→ SHORT EXERCISE
Copy all of the entries below word for word, leaving every line unchanged.

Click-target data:
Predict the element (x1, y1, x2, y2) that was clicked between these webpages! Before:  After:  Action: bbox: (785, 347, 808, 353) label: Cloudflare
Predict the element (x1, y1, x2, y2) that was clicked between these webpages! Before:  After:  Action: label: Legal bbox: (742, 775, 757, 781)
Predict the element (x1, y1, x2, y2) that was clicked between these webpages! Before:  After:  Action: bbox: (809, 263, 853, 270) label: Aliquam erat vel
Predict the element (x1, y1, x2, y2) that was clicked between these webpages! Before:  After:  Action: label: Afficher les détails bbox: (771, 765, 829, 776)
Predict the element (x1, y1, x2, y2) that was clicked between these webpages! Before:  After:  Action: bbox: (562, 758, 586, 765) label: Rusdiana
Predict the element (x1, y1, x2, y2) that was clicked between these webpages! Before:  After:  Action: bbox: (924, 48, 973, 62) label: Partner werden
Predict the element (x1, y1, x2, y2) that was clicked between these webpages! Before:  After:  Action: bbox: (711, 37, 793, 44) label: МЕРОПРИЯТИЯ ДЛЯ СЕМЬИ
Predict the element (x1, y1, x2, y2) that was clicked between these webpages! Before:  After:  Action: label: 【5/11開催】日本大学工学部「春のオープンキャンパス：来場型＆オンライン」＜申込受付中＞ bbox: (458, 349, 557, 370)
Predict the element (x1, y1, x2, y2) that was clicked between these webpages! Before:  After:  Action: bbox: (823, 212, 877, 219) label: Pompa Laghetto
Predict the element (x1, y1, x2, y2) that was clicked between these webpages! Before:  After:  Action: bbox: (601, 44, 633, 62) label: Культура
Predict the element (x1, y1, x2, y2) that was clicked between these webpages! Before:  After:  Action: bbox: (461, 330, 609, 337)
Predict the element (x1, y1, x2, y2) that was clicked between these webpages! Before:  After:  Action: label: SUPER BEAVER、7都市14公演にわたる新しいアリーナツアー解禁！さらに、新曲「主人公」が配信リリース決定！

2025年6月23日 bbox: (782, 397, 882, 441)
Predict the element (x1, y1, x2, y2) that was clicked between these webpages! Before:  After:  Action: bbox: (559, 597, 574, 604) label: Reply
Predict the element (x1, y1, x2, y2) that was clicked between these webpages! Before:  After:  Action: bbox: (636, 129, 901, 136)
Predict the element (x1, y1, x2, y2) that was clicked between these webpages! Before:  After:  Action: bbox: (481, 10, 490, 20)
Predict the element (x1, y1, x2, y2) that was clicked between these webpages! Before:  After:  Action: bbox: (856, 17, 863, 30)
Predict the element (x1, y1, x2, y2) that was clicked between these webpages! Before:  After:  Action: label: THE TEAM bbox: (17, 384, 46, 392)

→ THE ANSWER
Predict the element (x1, y1, x2, y2) that was clicked between these webpages! Before:  After:  Action: bbox: (785, 347, 808, 353) label: Cloudflare
Predict the element (x1, y1, x2, y2) that was clicked between these webpages! Before:  After:  Action: label: Legal bbox: (742, 775, 757, 781)
Predict the element (x1, y1, x2, y2) that was clicked between these webpages! Before:  After:  Action: bbox: (809, 263, 853, 270) label: Aliquam erat vel
Predict the element (x1, y1, x2, y2) that was clicked between these webpages! Before:  After:  Action: label: Afficher les détails bbox: (771, 765, 829, 776)
Predict the element (x1, y1, x2, y2) that was clicked between these webpages! Before:  After:  Action: bbox: (562, 758, 586, 765) label: Rusdiana
Predict the element (x1, y1, x2, y2) that was clicked between these webpages! Before:  After:  Action: bbox: (924, 48, 973, 62) label: Partner werden
Predict the element (x1, y1, x2, y2) that was clicked between these webpages! Before:  After:  Action: bbox: (711, 37, 793, 44) label: МЕРОПРИЯТИЯ ДЛЯ СЕМЬИ
Predict the element (x1, y1, x2, y2) that was clicked between these webpages! Before:  After:  Action: label: 【5/11開催】日本大学工学部「春のオープンキャンパス：来場型＆オンライン」＜申込受付中＞ bbox: (458, 349, 557, 370)
Predict the element (x1, y1, x2, y2) that was clicked between these webpages! Before:  After:  Action: bbox: (823, 212, 877, 219) label: Pompa Laghetto
Predict the element (x1, y1, x2, y2) that was clicked between these webpages! Before:  After:  Action: bbox: (601, 44, 633, 62) label: Культура
Predict the element (x1, y1, x2, y2) that was clicked between these webpages! Before:  After:  Action: bbox: (461, 330, 609, 337)
Predict the element (x1, y1, x2, y2) that was clicked between these webpages! Before:  After:  Action: label: SUPER BEAVER、7都市14公演にわたる新しいアリーナツアー解禁！さらに、新曲「主人公」が配信リリース決定！

2025年6月23日 bbox: (782, 397, 882, 441)
Predict the element (x1, y1, x2, y2) that was clicked between these webpages! Before:  After:  Action: bbox: (559, 597, 574, 604) label: Reply
Predict the element (x1, y1, x2, y2) that was clicked between these webpages! Before:  After:  Action: bbox: (636, 129, 901, 136)
Predict the element (x1, y1, x2, y2) that was clicked between these webpages! Before:  After:  Action: bbox: (481, 10, 490, 20)
Predict the element (x1, y1, x2, y2) that was clicked between these webpages! Before:  After:  Action: bbox: (856, 17, 863, 30)
Predict the element (x1, y1, x2, y2) that was clicked between these webpages! Before:  After:  Action: label: THE TEAM bbox: (17, 384, 46, 392)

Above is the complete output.